« La Joconde » quittera-t-elle un jour la France et le Louvre ?
Si lever les yeux vers le ciel était une discipline olympique, les conservateurs du patrimoine français auraient eu de fortes chances de décrocher une médaille ce jeudi alors que le Conseil d’État étudiait une demande de restitution d’objets d’art. La Joconde. Une obscure association – International Restitutions – a demandé officiellement que le chef-d’œuvre de Léonard de Vinci soit « retiré » de l’inventaire du musée du Louvre.
La Joconde est au Louvre depuis 1797 (qu’elle n’a quitté que dans de rares occasions, comme sa fuite en 1911) et dans les collections françaises depuis 1516… Pourra-t-elle un jour quitter la France ? Il y a peu de chances…
Cette demande peut-elle aboutir ?
Non. L’association qui a déposé la demande auprès du plus haut tribunal administratif français n’en est pas à son coup d’essai. Et à chaque fois, le Conseil d’État a rejeté les demandes. Dans sa précédente décision, qui faisait jurisprudence, le Conseil d’Etat avait déclaré que l’association n’avait pas « qualité pour agir ». « Seules les personnes qui s’estiment propriétaires légitimes » de l’œuvre étaient légitimes pour introduire une demande. Cependant, à partir de 1516, La Joconde était la propriété du roi François Ier, à qui Léonard de Vinci offrit le tableau en échange de sa protection. Le portrait de Mona Lisa entre dans les collections royales puis dans les collections publiques.
La France a déjà restitué des œuvres, pourquoi pas « La Joconde » ?
Depuis plusieurs années, la France a dérogé au principe d’inaliénabilité de certaines œuvres de ses collections publiques dans le cadre de lois spéciales, puis de lois-cadres. Ces lois – deux déjà votées et une en projet – concernent trois types d’œuvres consignées. Il y a d’abord les œuvres d’art pillées aux familles juives pendant l’Occupation. Ces œuvres ont été identifiées et les musées français qui les conservent n’en sont plus propriétaires. Lorsque, après enquête, les ayants droit de ces œuvres seront retrouvés, celles-ci pourront être restituées. La deuxième catégorie concerne les restes humains. La loi du 26 décembre 2023 a ainsi permis la restitution, à des fins funéraires, de vingt têtes maories (peuple des îles de l’océan Pacifique) à la Nouvelle-Zélande, et de 24 crânes à l’Algérie.

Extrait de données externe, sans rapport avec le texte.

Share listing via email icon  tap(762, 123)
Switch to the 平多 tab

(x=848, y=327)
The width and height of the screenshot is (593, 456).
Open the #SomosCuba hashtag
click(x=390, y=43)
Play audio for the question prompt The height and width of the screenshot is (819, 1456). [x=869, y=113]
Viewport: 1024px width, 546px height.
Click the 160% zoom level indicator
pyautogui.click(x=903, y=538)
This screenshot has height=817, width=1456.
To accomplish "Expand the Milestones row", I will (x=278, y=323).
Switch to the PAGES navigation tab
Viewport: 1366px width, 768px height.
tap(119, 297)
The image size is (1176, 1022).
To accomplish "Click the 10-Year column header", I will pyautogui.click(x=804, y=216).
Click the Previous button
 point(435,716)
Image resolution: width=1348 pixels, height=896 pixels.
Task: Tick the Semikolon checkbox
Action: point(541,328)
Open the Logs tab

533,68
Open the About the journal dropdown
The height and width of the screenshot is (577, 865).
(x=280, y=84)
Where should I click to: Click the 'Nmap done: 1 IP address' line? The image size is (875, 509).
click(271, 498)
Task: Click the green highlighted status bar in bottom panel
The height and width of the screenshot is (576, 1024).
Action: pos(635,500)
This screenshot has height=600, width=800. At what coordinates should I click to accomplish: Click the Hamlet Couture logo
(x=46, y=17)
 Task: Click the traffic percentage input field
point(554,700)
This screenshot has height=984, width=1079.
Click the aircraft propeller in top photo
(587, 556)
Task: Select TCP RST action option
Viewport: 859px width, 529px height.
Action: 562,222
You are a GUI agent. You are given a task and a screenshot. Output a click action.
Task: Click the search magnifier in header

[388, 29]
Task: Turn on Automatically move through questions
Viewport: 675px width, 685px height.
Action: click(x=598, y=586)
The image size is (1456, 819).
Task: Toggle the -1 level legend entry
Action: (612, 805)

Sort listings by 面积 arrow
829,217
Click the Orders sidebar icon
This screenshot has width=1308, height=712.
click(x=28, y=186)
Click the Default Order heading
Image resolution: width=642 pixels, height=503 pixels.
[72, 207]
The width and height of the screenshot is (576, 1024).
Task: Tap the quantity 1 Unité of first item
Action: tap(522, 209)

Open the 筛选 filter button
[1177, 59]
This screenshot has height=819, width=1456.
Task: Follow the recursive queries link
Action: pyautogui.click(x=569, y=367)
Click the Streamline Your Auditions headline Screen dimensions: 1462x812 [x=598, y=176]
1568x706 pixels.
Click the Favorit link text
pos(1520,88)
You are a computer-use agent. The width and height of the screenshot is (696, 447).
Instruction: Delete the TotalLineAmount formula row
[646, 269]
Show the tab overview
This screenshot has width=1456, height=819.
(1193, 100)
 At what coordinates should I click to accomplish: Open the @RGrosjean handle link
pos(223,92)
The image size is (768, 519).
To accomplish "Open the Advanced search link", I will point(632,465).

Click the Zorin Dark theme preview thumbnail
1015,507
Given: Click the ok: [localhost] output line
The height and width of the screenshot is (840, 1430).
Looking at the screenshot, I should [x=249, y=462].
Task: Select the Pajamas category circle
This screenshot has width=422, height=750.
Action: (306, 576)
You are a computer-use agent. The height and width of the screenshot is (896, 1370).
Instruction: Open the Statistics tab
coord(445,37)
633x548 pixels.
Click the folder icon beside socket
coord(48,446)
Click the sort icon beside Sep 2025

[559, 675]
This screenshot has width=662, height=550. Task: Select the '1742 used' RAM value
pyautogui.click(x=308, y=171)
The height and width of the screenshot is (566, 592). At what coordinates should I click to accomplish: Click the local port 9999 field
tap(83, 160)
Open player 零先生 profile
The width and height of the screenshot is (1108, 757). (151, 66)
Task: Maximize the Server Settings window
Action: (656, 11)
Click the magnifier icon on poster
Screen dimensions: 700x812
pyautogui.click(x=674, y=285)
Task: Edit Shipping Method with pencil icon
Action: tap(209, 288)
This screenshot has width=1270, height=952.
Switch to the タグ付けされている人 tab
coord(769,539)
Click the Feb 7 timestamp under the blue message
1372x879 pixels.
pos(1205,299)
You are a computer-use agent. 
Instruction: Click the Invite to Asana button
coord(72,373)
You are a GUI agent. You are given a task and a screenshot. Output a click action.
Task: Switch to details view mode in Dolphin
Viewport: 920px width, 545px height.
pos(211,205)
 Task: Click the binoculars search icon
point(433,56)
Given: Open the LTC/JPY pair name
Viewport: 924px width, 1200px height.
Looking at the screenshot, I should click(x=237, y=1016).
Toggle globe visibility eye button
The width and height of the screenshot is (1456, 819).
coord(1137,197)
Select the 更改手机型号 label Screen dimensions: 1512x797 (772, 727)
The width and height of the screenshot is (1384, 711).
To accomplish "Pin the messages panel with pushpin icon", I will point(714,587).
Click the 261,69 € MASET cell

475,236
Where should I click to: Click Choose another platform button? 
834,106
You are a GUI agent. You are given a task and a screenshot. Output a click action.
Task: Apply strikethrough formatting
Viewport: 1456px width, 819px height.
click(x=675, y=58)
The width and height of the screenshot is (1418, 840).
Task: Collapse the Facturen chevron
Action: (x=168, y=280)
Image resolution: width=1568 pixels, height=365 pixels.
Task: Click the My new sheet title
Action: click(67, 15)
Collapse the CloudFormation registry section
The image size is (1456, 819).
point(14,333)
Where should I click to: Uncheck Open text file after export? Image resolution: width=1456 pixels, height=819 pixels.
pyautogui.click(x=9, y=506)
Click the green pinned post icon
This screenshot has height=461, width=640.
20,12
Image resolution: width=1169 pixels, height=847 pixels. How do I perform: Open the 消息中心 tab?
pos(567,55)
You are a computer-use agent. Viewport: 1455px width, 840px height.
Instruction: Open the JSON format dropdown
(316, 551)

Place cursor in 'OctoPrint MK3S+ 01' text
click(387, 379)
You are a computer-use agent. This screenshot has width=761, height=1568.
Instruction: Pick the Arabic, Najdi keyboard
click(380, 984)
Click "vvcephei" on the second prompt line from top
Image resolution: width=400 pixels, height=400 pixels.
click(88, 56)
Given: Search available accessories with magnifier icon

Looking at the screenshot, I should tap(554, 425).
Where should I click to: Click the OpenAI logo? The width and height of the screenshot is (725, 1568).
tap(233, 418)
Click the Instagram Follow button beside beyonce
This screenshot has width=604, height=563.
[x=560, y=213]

La troisième catégorie pourrait concerner les œuvres acquises illicitement par l’État français. Ce projet de loi vise notamment les œuvres volées lors de la colonisation française en Afrique et en Asie.
À tout prix La Joconde ne peut entrer dans aucune de ces trois catégories.
L’Italie pourrait-elle revendiquer « La Joconde » ?
Les demandes de restitution concernant le patrimoine africain, encouragées par Emmanuel Macron lors d’un discours en 2017 à Ouagadougou, préoccupent les États. Un pays comme l’Italie pourrait ainsi, en théorie, en faire la demande. Mais à ce jour, il n’est pas question d’examiner des demandes d’acquisition aussi anciennes. Les œuvres acquises après la convention de l’UNESCO de 1970 sur « le vol, le pillage et le trafic illicite de biens culturels » pourraient être étudiées à l’avenir. » Encore ici, La Joconde, arrivé en France au XVIe siècle, n’est pas concerné. Par ailleurs, François Ier, qui offrait gîte, couvert, protection et pension à un Léonard de Vinci tombé en disgrâce auprès des Médicis, n’apprécierait sans doute pas que sa Joconde soit considérée comme le résultat d’un « pillage ».
« La Joconde » fait-elle partie de la France pour toujours ?
Plutôt oui. Le droit du patrimoine est très strict et le principe d’inaliénabilité très fort. L’État français ne peut vendre ou donner des œuvres d’art de ses collections publiques. Reste la possibilité d’un prêt long vers un pays tiers. La solution a été formulée pour des œuvres d’art africaines très symboliques et pour contourner le droit du patrimoine. Cependant, concernant La Joconde, les experts sont unanimes sur le fait que l’œuvre est bien trop fragile et précieuse pour voyager. Au-delà de la perte de revenus que représenterait son départ pour le musée du Louvre, il serait très difficile de trouver l’argent pour payer l’assurance que nécessiterait un tel voyage (sans parler de trouver l’assurance prête à s’engager).
Bref. À moins qu’il ne soit volé, La Joconde devrait rester au Louvre encore un bon moment.